Context-Aware Emotion Recognition Networks
This work addresses the need for more comprehensive emotion recognition systems by incorporating context, though it is incremental as it builds on existing methods with a novel fusion approach.
The authors tackled the problem of limited context in emotion recognition by developing CAER-Net, a deep network that jointly uses facial expressions and context information, achieving improved performance on benchmarks and introducing a new dataset called CAER.

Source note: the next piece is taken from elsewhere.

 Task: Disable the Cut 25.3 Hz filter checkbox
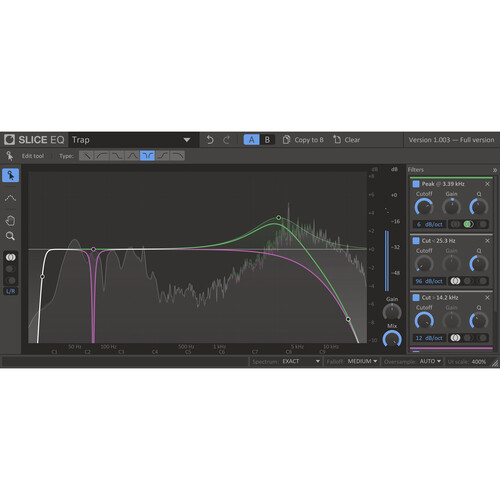[x=416, y=241]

Traditional techniques for emotion recognition have focused on the facial expression analysis only, thus providing limited ability to encode context that comprehensively represents the emotional responses. We present deep networks for context-aware emotion recognition, called CAER-Net, that exploit not only human facial expression but also context information in a joint and boosting manner. The key idea is to hide human faces in a visual scene and seek other contexts based on an attention mechanism. Our networks consist of two sub-networks, including two-stream encoding networks to seperately extract the features of face and context regions, and adaptive fusion networks to fuse such features in an adaptive fashion. We also introduce a novel benchmark for context-aware emotion recognition, called CAER, that is more appropriate than existing benchmarks both qualitatively and quantitatively. On several benchmarks, CAER-Net proves the effect of context for emotion recognition. Our dataset is available at http://caer-dataset.github.io.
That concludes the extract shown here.